La Commission européenne a publié ce 4 février 2025 ses lignes directrices sur les pratiques d’IA prohibées, qui définissent avec précision ces pratiques, et auquel la CNPD se permet de renvoyer pour plus de détail.
Nous nous contenterons d’illustrer ci-après certaines des pratiques prohibées par l’AI Act telles que précédemment listées, en faisant le lien avec les principes d’ores et déjà applicables sur base du RGPD :
- l’exploitation de vulnérabilités : il s’agit d’IA ciblant les vulnérabilités des personnes (en fonction de leur âge, leur motricité, etc.) afin d’altérer substantiellement le comportement d’une manière qui cause ou peut causer un préjudice important. Par exemple, une application conçue pour inciter des enfants à effectuer des achats intégrés en exploitant leur manque de discernement serait interdite. Or, le RGPD prévoit déjà dans son article 8 des conditions applicables au consentement des enfants en ce qui concerne les services de la société de l'information. De même, un système d’IA détectant l’état dépressif d’une personne pour lui vendre des vacances personnalisées serait problématique. Dans ce dernier cas de figure, s’agissant d’une donnée concernant la santé, le traitement serait en tout état de cause interdit sur base de l’article 9 du RGPD, dans la mesure où aucune des conditions du paragraphe 2 de cet article n’aurait vocation à s’appliquer à un tel cas de figure.

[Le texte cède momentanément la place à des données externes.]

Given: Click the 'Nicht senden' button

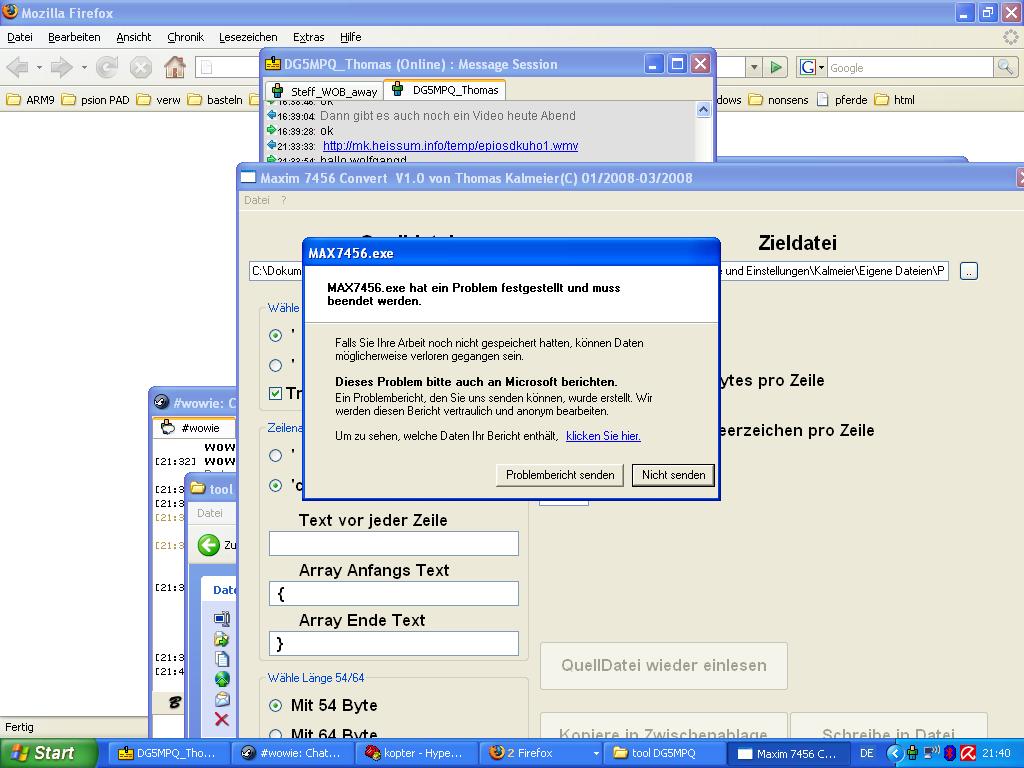Looking at the screenshot, I should 673,475.
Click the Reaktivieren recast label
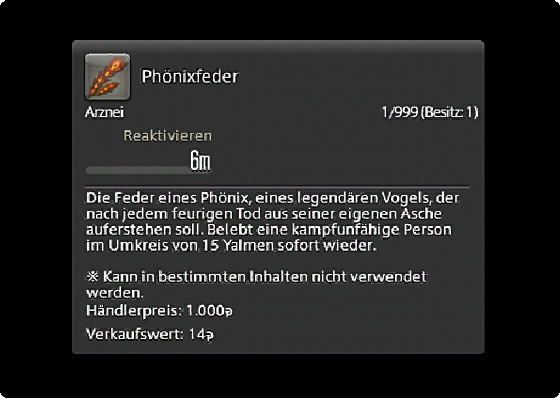 tap(168, 136)
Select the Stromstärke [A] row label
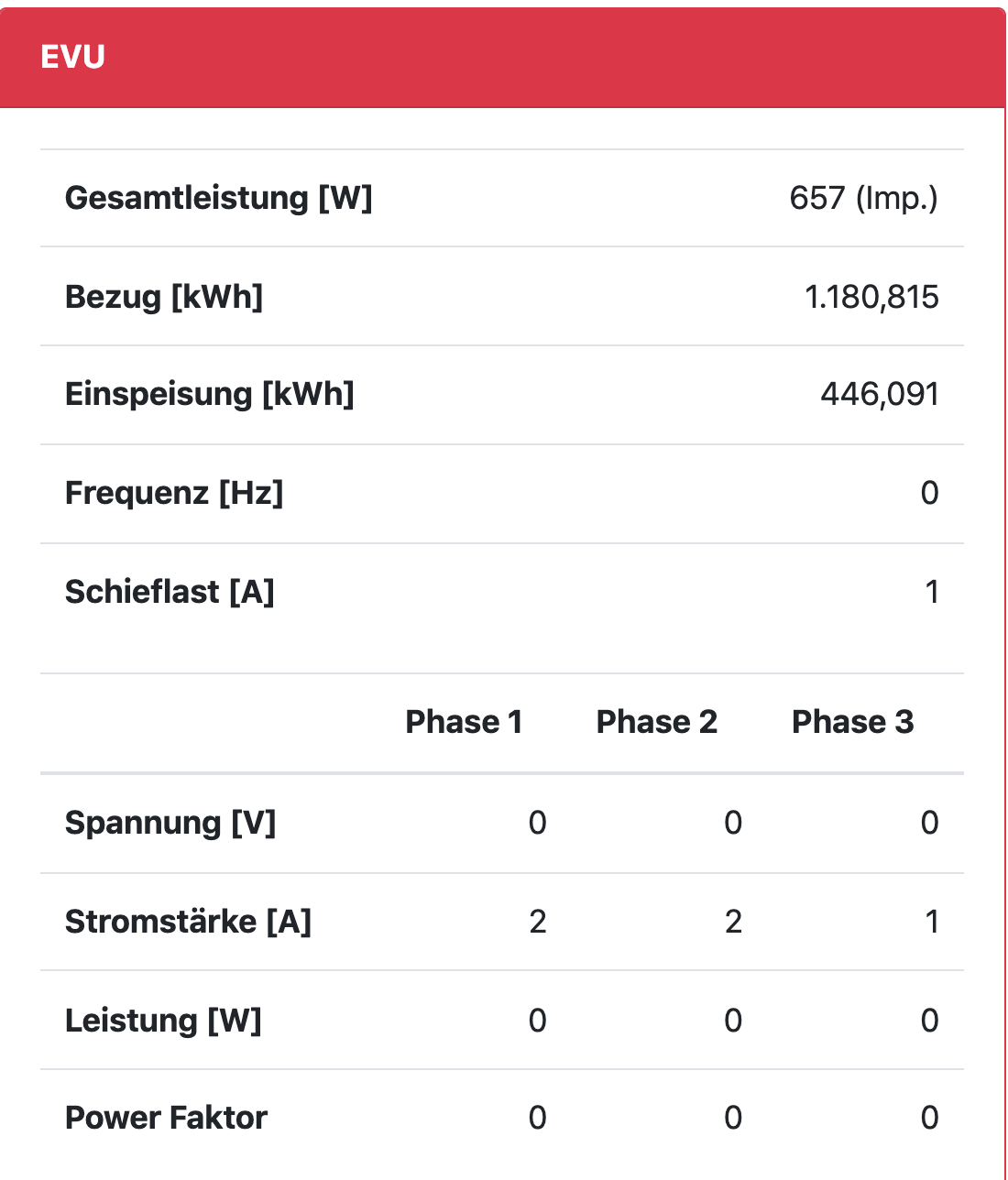1008x1180 pixels. click(188, 922)
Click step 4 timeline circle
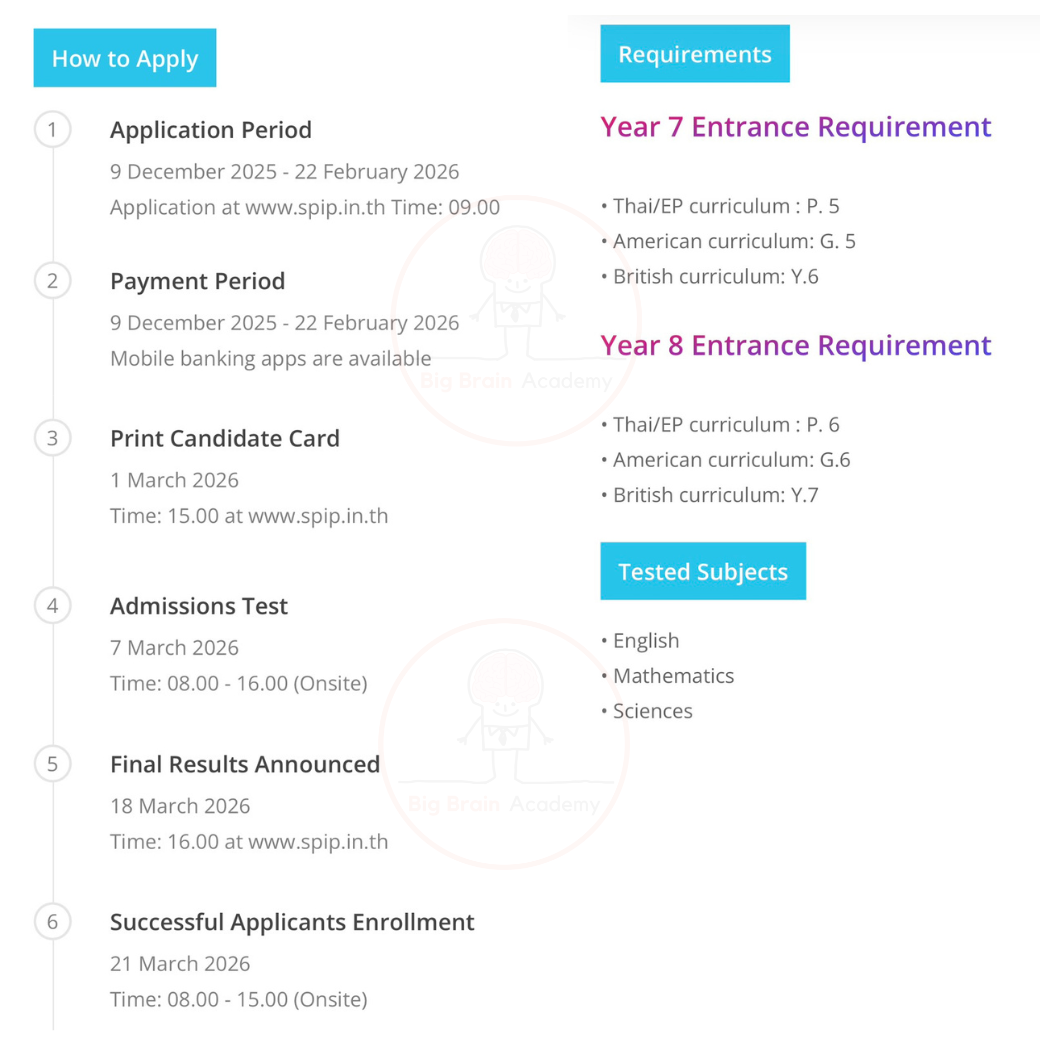The height and width of the screenshot is (1040, 1040). pyautogui.click(x=53, y=606)
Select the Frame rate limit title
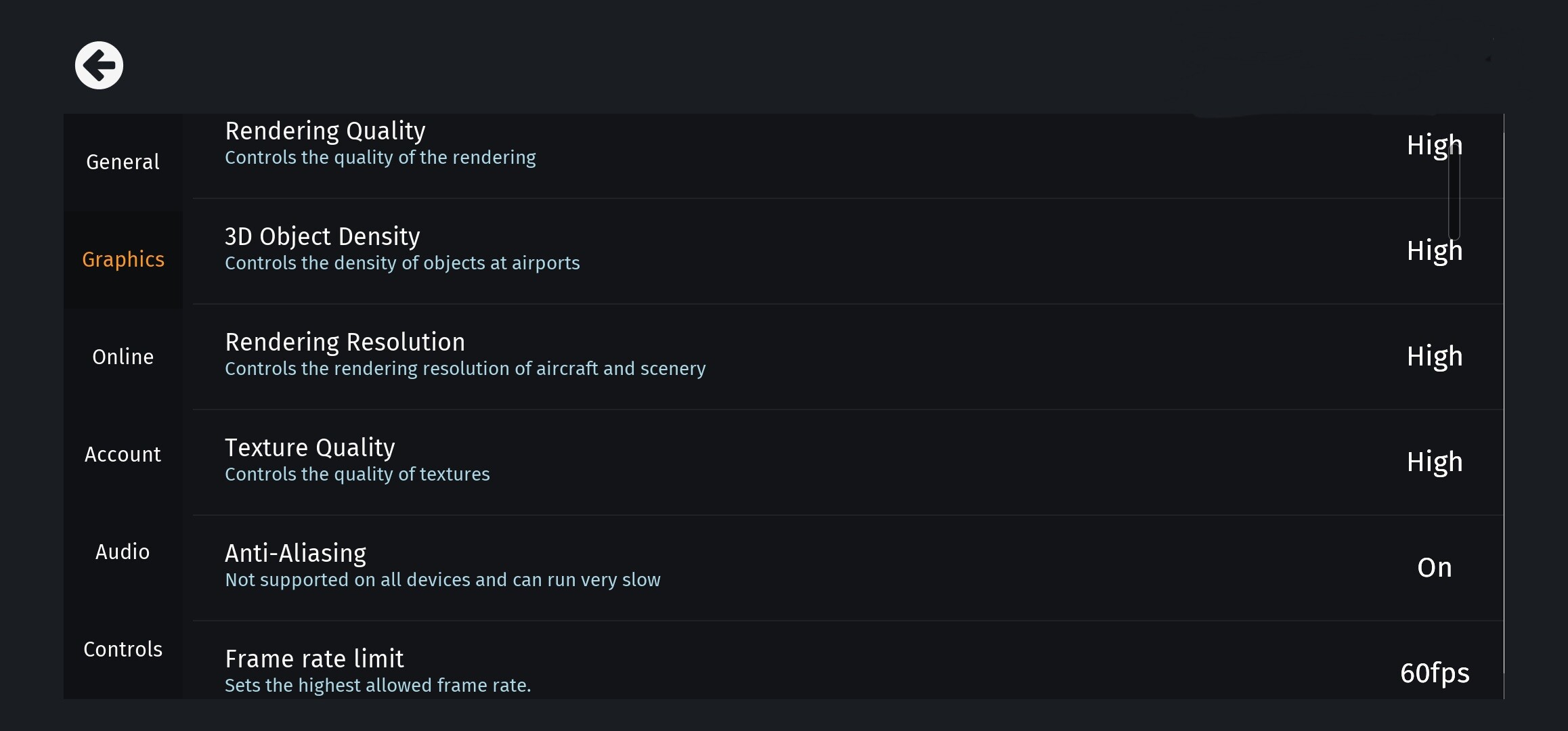The height and width of the screenshot is (731, 1568). point(314,659)
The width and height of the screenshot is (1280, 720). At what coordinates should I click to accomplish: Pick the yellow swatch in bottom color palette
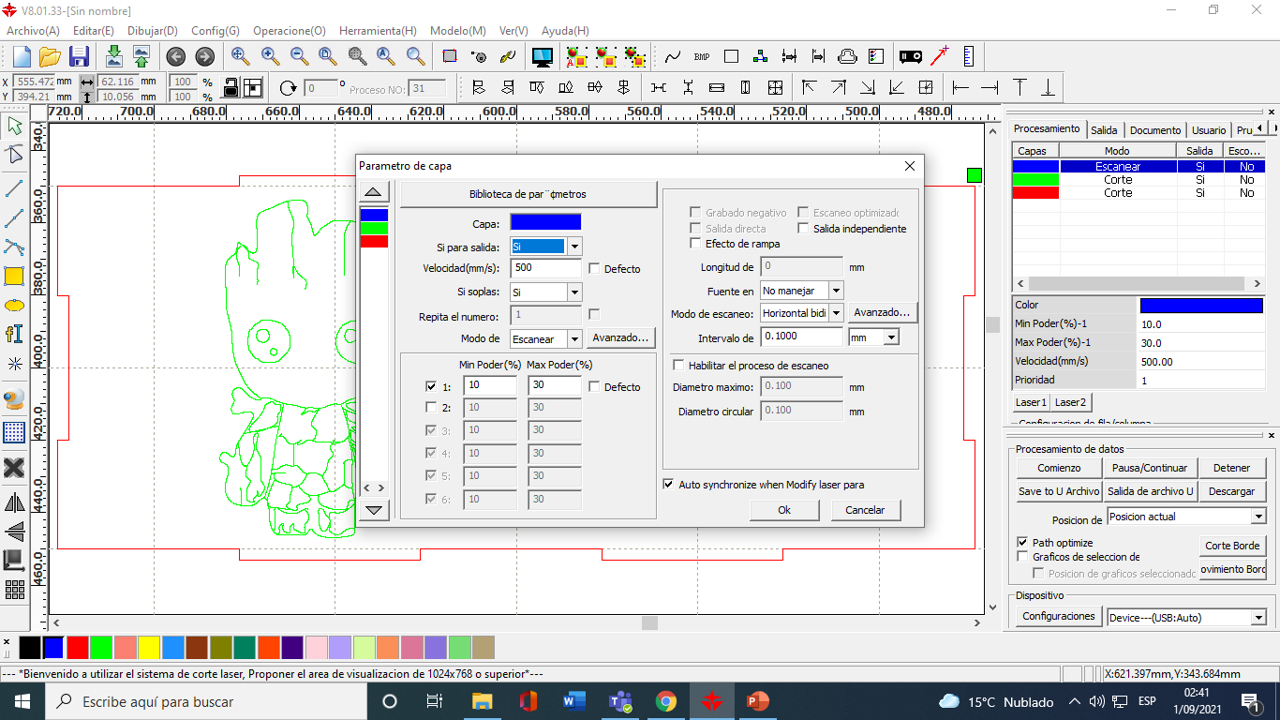point(149,647)
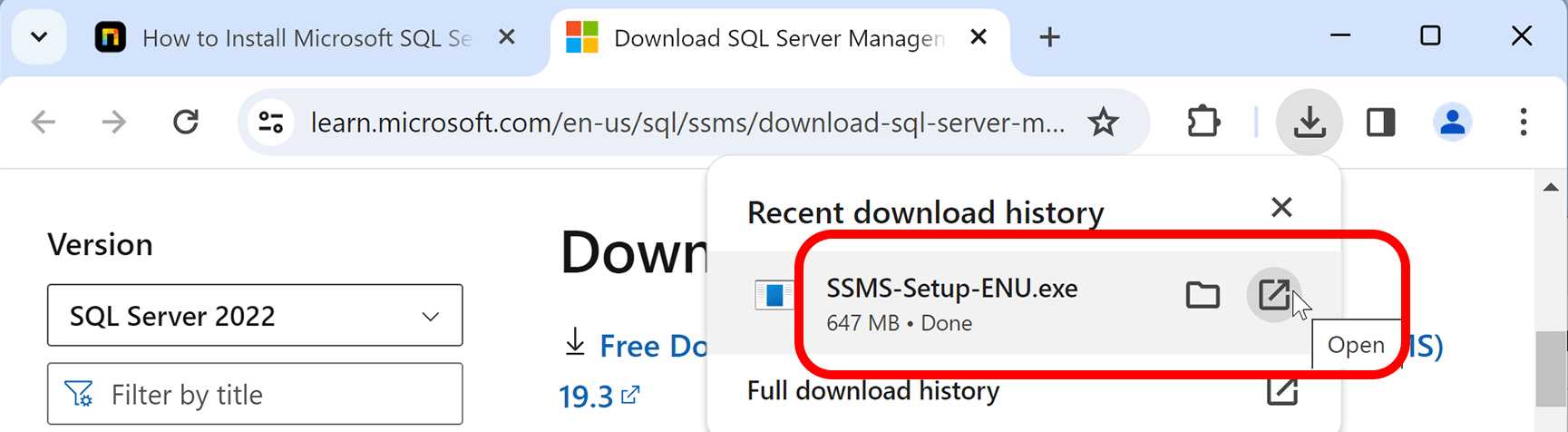Open the downloaded SSMS-Setup-ENU.exe file
The height and width of the screenshot is (432, 1568).
click(1274, 295)
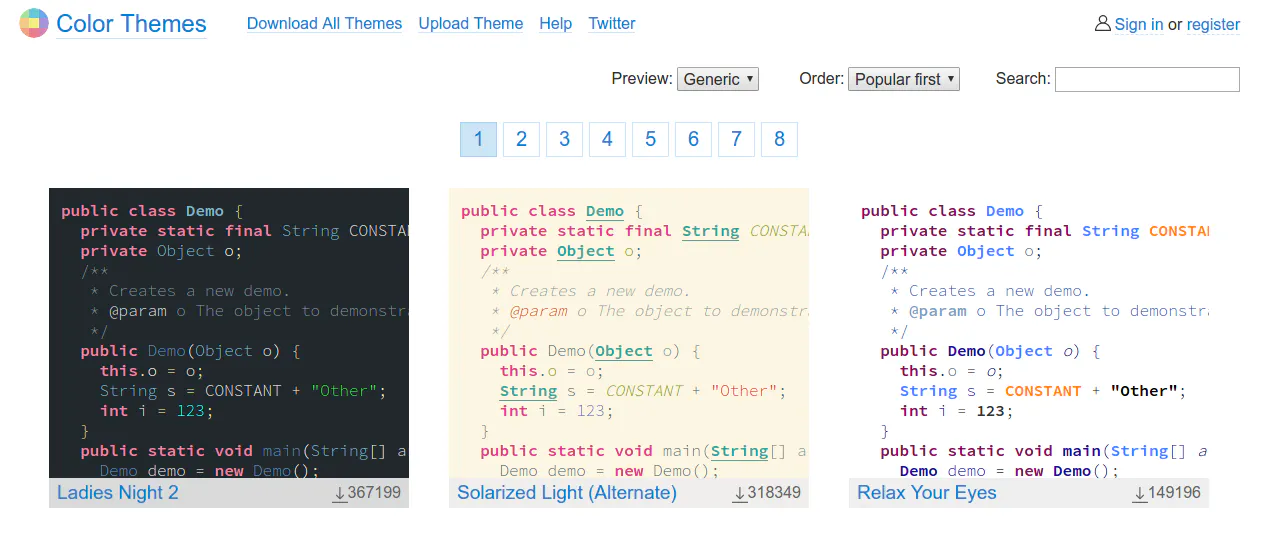Go to page 5 of themes

point(650,139)
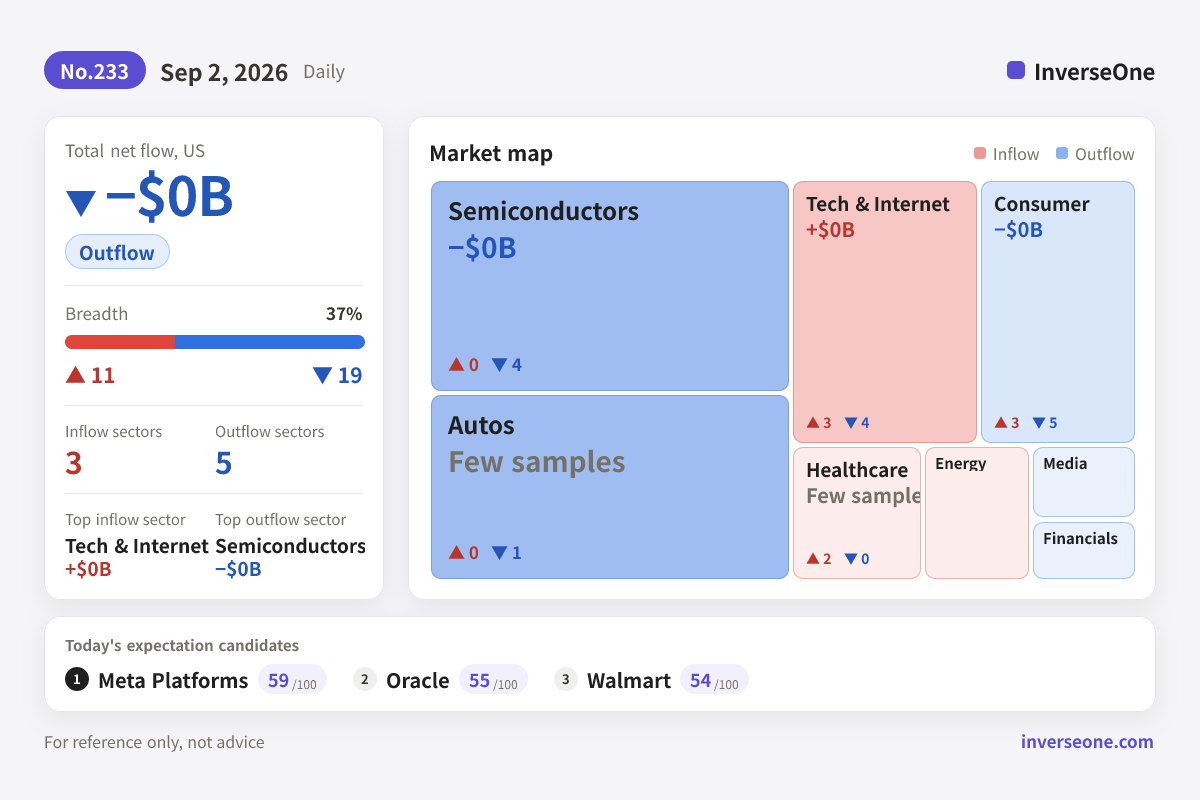The height and width of the screenshot is (800, 1200).
Task: Open the Autos sector tile
Action: 610,487
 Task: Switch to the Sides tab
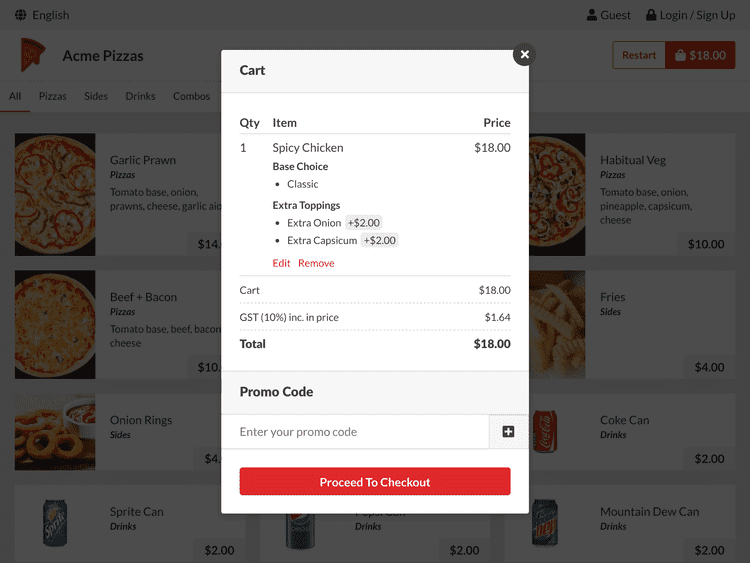(x=96, y=96)
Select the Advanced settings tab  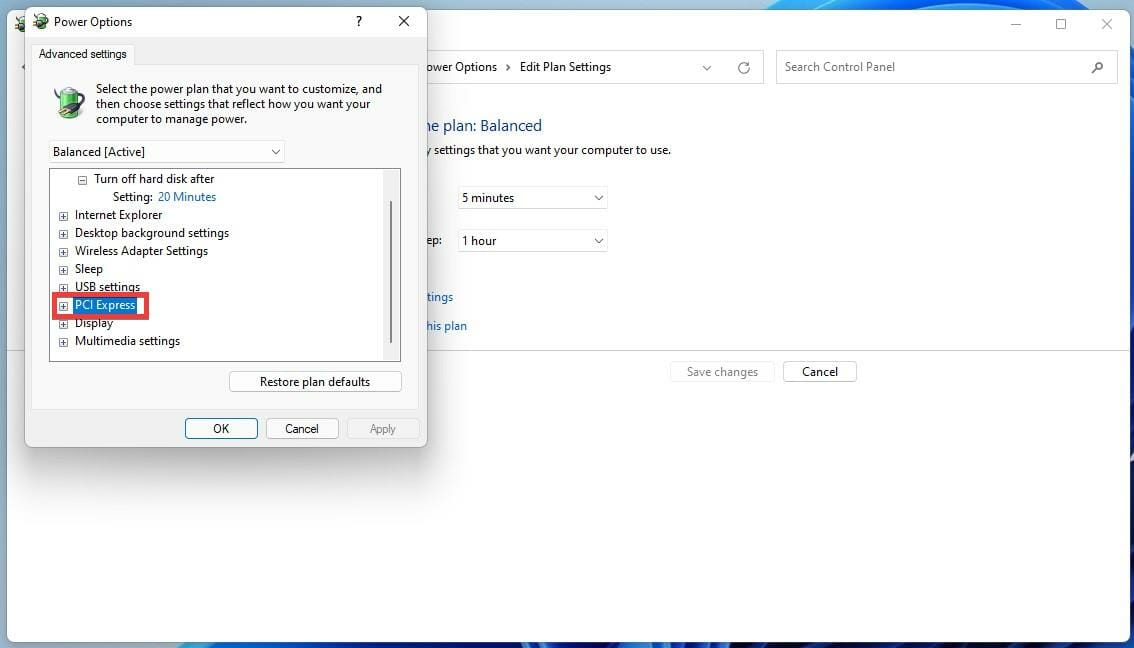click(x=82, y=54)

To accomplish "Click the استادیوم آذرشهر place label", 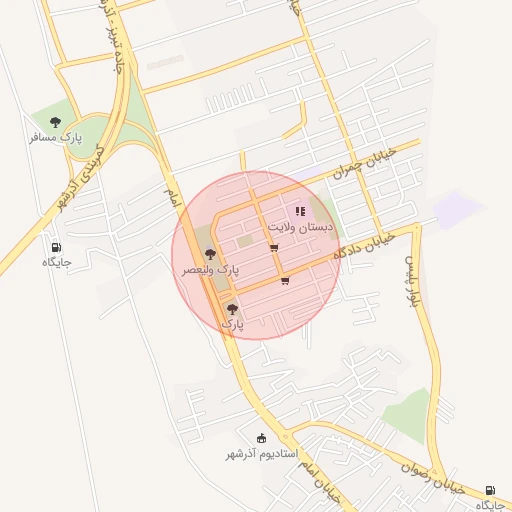I will click(262, 454).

- la mise sur le marché, la mise en service à cette fin spécifique ou l’utilisation de SIA qui créent ou développent des bases de données de reconnaissance faciale par le moissonnage non ciblé d’images faciales provenant de l’internet ou de la vidéosurveillance. Par exemple, un système qui collecterait ou serait développé en collectant le maximum de visages disponibles sur internet, et ce afin de les comparer à des visages de personnes soumises à un système de vidéosurveillance à des fins d’identification serait prohibé sur base de l’AI Act. Or, il s’agirait par ailleurs d’un traitement de données biométriques aux fins d'identifier une personne physique de manière unique, interdit sur base de l’article 9 du RGPD et pour lequel ici non plus, aucune des conditions du paragraphe 2 de cet article n’aurait vocation à s’appliquer.
- la mise sur le marché, la mise en service à cette fin spécifique ou l’utilisation de SIA pour inférer les émotions d’une personne physique sur le lieu de travail et dans les établissements d’enseignement, sauf lorsque l’utilisation du SIA est destinée à être mise en place ou mise sur le marché pour des raisons médicales ou de sécurité. Un exemple ici pourrait être celui des SIA destinés à analyser les expressions faciales, la tonalité vocale ou la gestuelle des employés afin de mesurer l’engagement, la satisfaction ou le stress des employés dans le but d’améliorer le bien-être ou la productivité au travail. Il s’agirait le cas échéant d’une mesure de surveillance généralisée des employés qui poserait également problème au regard de plusieurs principes du RGPD, notamment en termes de licéité, de transparence et de minimisation des données.
Depuis le 2 février 2025, une autre obligation de l’AI Act impacte les entreprises utilisant l'intelligence artificielle. L’article 4 du règlement sur l’intelligence artificielle impose en effet que toutes les personnes impliquées dans le fonctionnement et l’usage des systèmes d’IA possèdent un niveau suffisant de maîtrise. Cette obligation sera détaillée dans un autre article qui sera prochainement publié par la CNPD sur son site internet.